_Page_:
○ ○ ○ ○ ○

CS180-Proj5-Diffusion

Part A: Using a diffusion model

Theory of diffusion

Variational Auto Encoder (VAE)

For many modalities, we can think of the data we observe as represented or generated by an associated unseen latent variable, which we can denote by random variable \(z\). Mathematically, we can denote \(p(x)\) as the probability of the model generates the real image \(x\). Since the decoder generates image from \(z\), so \(p(x)\) is the marginal probability of joint distribution \(p(x, z)\), i.e. \(p(x)=\int p(\tilde{x}=x|z)p(z)dz\). Obviously it is too hard to integrate all possible \(z\), so another way is to use the equation \(p(x) = \frac{p(x,z)}{p(z|x)}\) to calculate it. Still we cannot get the expression of \(p(z|x)\), so we use a deep neural network to imitate it. That is the encoder, we denote it as \(q_{\phi}(z|x)\), where \(\phi\) is the parameters of encoder.

○ ○ ○ ○ ○

_Collected data_:

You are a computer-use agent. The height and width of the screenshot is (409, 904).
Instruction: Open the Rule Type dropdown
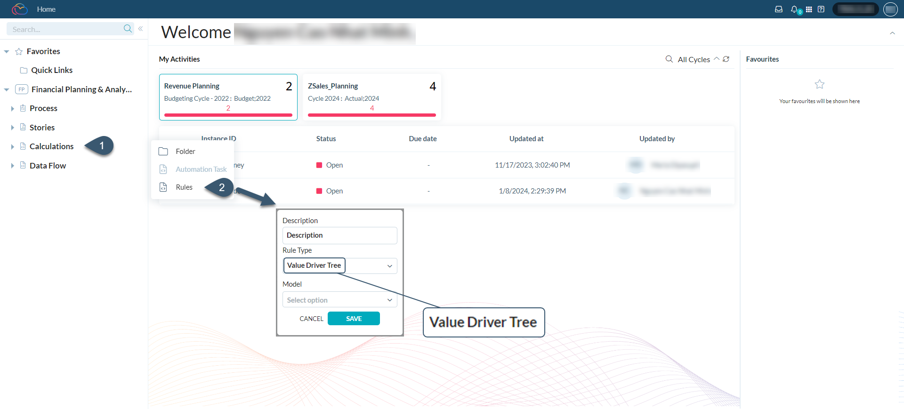pyautogui.click(x=389, y=266)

○ ○ ○ ○ ○

_To do_:
1 > Translate this sentence from the diffusion page into Spanish: "Still we cannot get the expression of \(p(z|x)\), so we use a deep neural network to imitate it."
2 > Give every heading on the diffusion page, in order, excluding the paragraph of body text.

_Results for each task_:
1 > Aun así, no podemos obtener la expresión de \(p(z|x)\), por lo que usamos una red neuronal profunda para imitarla.

2 >
CS180-Proj5-Diffusion
Part A: Using a diffusion model
Theory of diffusion
Variational Auto Encoder (VAE)